I - 5.1
Review of the Trajectory and Atmospheric Structure Reconstruction for Mars Pathfinder
P. Withers (1), M.C. Towner, B. Hathi, J.C. Zarnecki(2)
(1) Center for Space Physics, Boston University, 725 Commonwealth Avenue,
Boston, MA 02215, USA
(2) Planetary and Space Sciences Research Insitute, Open University,
Walton Hall, Milton Keynes, MK7 6AA, Great Britain
email: withers@lpl.arizona.edu
Introduction: Introduction: Mars Pathfinder (MPF) used a novel landing technique to reach the surface of Mars on July 4th, 1997. It entered the martian atmosphere at 7.6 km s-1 on a direct-from-Earth trajectory, descended to 9 km altitude inside its aeroshell, to 100 m altitude on a parachute, to 15 m altitude on retrorockets, then dropped to the surface inside a cocoon of airbags.
Accelerometers: MPF's entry state, given in [7], differs from [4] and [6], see discussion in [8]. There is also a timing error of 1.5 seconds that may affect some of the published and archived data, which is discussed in [6]. MPF's aeroshell was a Viking-heritage 70-degree half-angle sphere-cone, diameter 2.65 m, see Figure 2 of [7]. MPF carried 6 Allied Signal QA-3000-003 accelerometers (3 science and 3 engineering), which "sensed acceleration by electromagnetically restricting a test mass to a precise null position" [4]. It did not carry any gyroscopes. MPF's centre of mass was on its symmetry axis, which kept its angle of attack below 5 degrees. "Each accelerometer had three gain states with dynamic ranges of +/- 16 mg, +/- 800 mg, and +/- 40 g. 14-bit digitization gave resolutions of 2 microg, 100 microg, and 5 mg, respectively." [4]. Sampling rates during EDL were 32 Hz. Signal filtering reduced the effective sampling rate.

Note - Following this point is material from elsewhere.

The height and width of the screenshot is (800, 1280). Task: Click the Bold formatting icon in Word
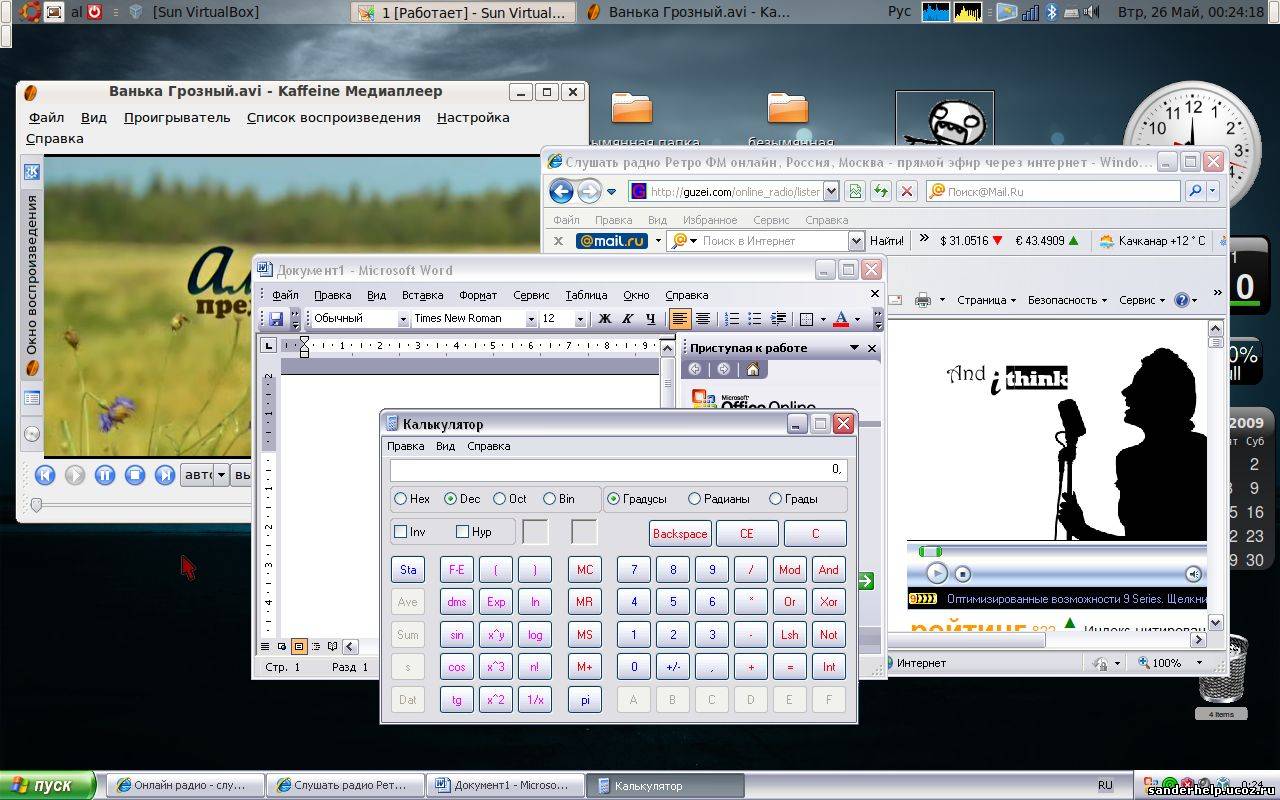(604, 319)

Parachute Phase: The parachute (Viking-heritage, 12.7 m diameter, Dacron fabric, disk-gap- band design) was deployed about 170 s after entry when MPF was travelling at 380 m s-1 (Mach 1.8) at 9 km altitude. MPF hung from the parachute on a 20 m bridle, which caused a complex range of motions. Temperature sensors did not measure the atmospheric temperature reliably. Reliable dynamic pressure data have not been converted to atmospheric pressure, owing to the complex motion of the lander-bridle-parachute system. The accelerometers recorded the 18 g impact and 13 subsequent bounces, but switched off before MPF came to rest. MPF's final position (~1 km away from first impact) was accurately determined by radio tracking. The accelerometers accurately measured the surface gravity, testing their calibration. A radar altimeter, which ranged to the surface from 1.4 km to 400 m altitude, also provided additional useful data.

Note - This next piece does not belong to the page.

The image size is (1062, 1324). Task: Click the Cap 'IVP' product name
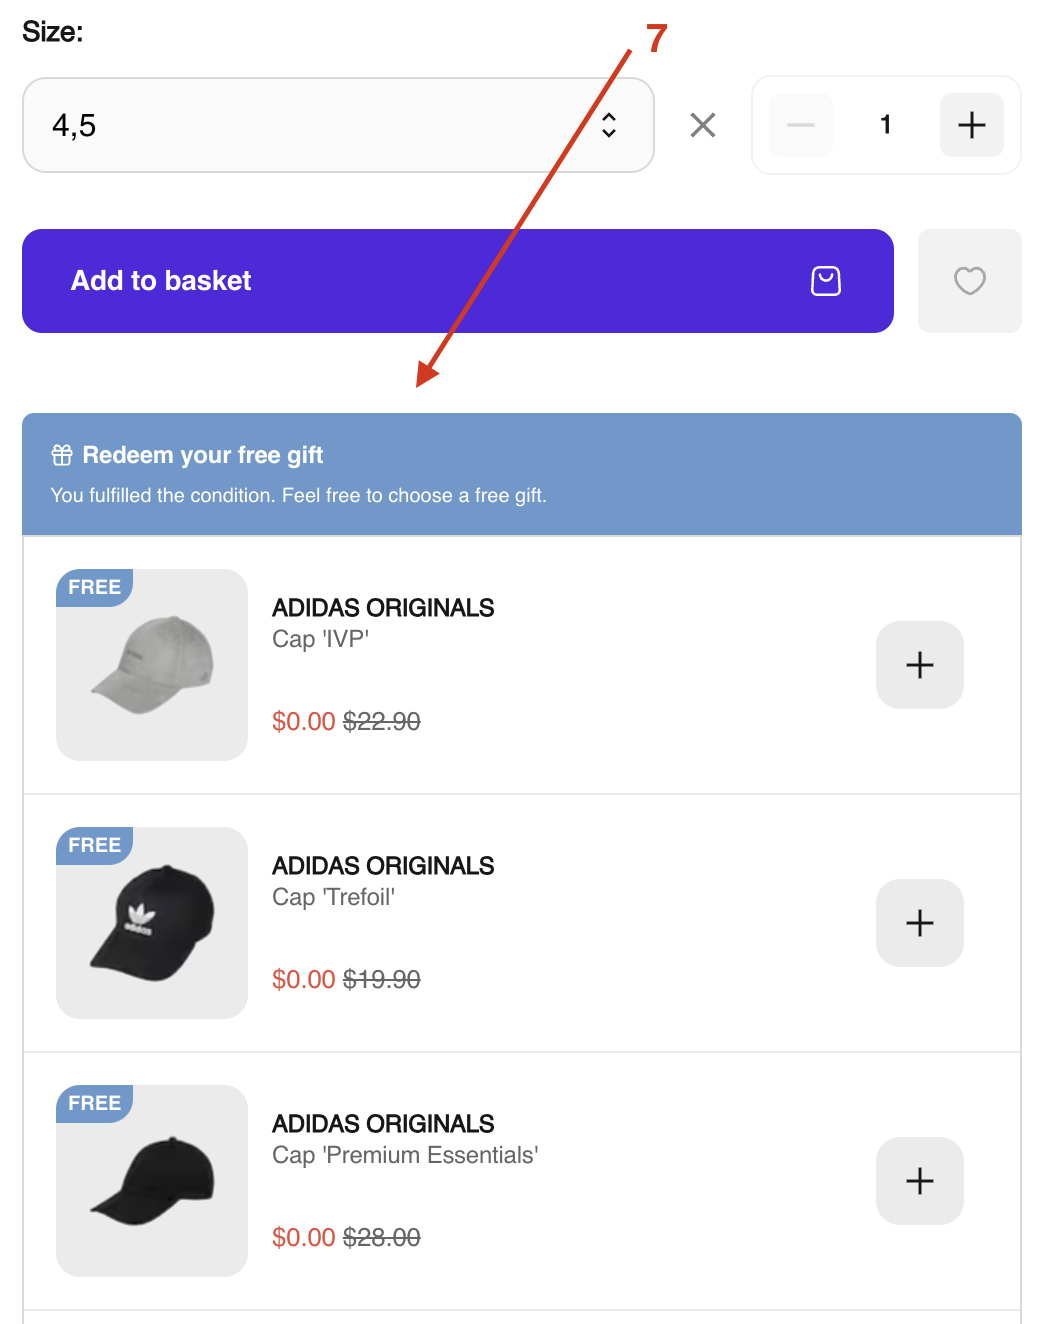[321, 639]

Reconstructions: MPF maintained a small angle of attack passively, using aerodynamic static stability, during its entry, so MPF's orientation can be reconstructed simply by aligning its symmetry axis with the relative velocity vector. Starting from the known entry state and this assumption, MPF's axial acceleration data was used to integrate its trajectory until parachute deployment. Once the trajectory was been reconstructed, MPF's aerodynamic database [2,5] was used with the measured axial and normal accelerations to iteratively reconstruct profiles of atmospheric density and angle of attack. If desired, this angle of attack profile could be used to refine the original trajectory reconstruction. The density profile was converted into pressure and temperature profiles in the usual manner. Three different trajectory and atmospheric structure reconstructions were made, one by the science team [4] and two by the engineers [7]. Differences are minor and mostly due to problems in relating the near-impact radar altimeter data and the accelerometer data, which are separated by the poorly-understood parachute descent.

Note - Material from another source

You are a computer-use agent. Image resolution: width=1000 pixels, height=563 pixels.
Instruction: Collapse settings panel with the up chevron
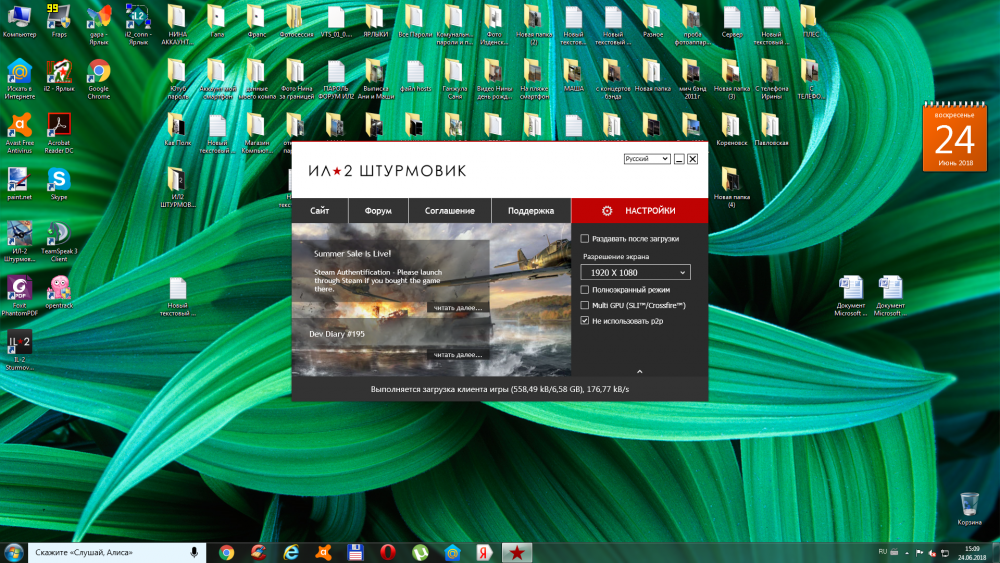click(639, 371)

Caveat: The present authors were not involved in the MPF reconstruction effort.
References:
[1] Braun et al. (1995) J. of Spacecraft and Rockets (JSR), v32, pp993-1000
[2] Gnoffo et al. (1996) JSR, v33, p169-177
[3] Gnoffo et al. (1998)
http://techreports.larc.nasa.gov/ltrs/PDF/1998/aiaa/NASA-aiaa-98-2445.pdf
[4] Magalhaes et al.
(1999) J. Geophys. Res., v104, pp8943-8955
[5] Moss et al. (1998)
http://techreports.larc.nasa.gov/ltrs/PDF/1998/aiaa/NASA-aiaa-98-0298.pdf
[6] MPAM_0001,
Planetary Data System archive, http://atmos.nmsu.edu/PDS/data/mpam_0001
[7] Spencer et al. (1999) JSR, v36, pp357-366
[8] Withers et al. (2003) Analysis of Entry Accelerometer Data: A
case study of Mars Pathfinder, Planetary and Space Science, in press.